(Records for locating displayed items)
■ ■ ■

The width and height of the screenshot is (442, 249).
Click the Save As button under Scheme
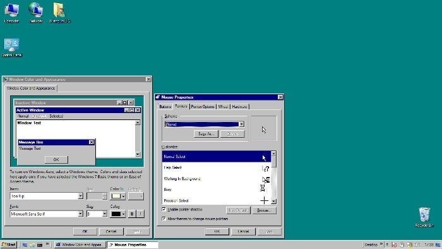(x=206, y=134)
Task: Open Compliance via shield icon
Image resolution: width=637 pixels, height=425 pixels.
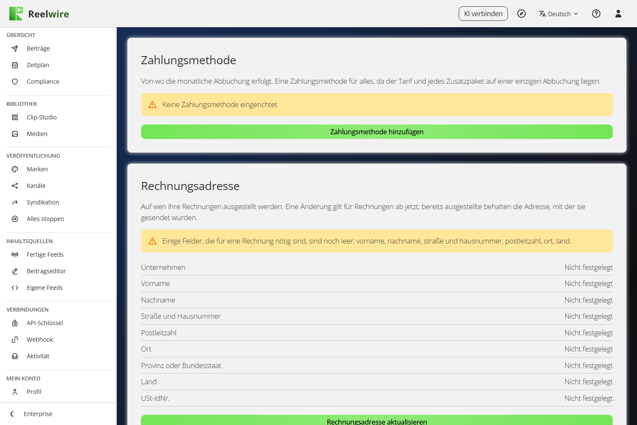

■ ■ ■

## GIVEN EXERCISE
Write out every line of the records above word for word, leaving the pictures out.

## OUTPUT BELOW
The width and height of the screenshot is (442, 249).
Click the Save As button under Scheme
(x=206, y=134)
Task: Open Compliance via shield icon
Image resolution: width=637 pixels, height=425 pixels.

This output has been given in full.